> ASSIGNMENT:
Go through the entries below and report how many lines contain the string "search". Nothing but the number is wanted.

> Collected data:
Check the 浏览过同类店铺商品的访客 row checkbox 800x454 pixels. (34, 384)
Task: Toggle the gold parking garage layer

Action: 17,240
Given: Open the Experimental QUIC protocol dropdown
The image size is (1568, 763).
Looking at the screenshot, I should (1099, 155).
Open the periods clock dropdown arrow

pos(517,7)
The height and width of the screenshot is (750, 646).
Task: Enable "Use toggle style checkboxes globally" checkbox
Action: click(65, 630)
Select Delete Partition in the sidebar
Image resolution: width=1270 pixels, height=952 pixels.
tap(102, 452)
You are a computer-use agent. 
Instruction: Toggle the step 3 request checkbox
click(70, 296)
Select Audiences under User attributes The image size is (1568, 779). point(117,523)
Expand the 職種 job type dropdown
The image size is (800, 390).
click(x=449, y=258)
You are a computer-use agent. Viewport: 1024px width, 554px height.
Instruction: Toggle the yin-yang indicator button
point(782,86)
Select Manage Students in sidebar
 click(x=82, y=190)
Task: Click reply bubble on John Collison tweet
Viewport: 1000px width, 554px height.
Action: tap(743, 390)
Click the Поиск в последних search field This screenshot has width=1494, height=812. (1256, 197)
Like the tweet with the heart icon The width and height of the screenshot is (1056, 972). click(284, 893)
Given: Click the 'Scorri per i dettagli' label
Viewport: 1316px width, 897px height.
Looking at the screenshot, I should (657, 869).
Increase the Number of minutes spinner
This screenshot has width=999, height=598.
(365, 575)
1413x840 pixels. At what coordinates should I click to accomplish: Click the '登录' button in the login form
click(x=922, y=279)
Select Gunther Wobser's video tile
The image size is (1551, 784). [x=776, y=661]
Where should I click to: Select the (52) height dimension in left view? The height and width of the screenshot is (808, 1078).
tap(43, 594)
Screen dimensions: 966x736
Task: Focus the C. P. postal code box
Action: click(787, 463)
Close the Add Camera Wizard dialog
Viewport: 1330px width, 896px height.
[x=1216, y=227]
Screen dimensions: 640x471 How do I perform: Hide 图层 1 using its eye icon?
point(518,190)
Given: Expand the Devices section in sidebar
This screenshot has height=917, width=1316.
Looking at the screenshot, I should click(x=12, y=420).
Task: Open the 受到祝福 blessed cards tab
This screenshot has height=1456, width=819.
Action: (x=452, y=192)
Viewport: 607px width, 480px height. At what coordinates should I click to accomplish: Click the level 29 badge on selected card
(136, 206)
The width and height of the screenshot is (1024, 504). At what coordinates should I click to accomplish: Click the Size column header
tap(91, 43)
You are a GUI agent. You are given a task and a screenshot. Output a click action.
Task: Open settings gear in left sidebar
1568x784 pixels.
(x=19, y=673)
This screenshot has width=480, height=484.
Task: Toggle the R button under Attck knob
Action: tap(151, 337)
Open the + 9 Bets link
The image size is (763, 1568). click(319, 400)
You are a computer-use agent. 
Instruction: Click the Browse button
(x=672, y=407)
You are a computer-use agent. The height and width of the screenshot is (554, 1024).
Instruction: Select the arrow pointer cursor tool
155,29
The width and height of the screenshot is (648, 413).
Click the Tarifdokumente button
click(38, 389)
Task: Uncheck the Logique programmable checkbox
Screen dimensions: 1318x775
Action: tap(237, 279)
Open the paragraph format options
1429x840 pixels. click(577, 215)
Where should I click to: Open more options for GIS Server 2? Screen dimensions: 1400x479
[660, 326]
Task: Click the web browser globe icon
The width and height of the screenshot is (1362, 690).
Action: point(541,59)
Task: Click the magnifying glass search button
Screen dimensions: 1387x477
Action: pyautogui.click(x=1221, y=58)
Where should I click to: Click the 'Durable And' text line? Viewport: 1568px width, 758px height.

> REPLY TO THE EXERCISE:
2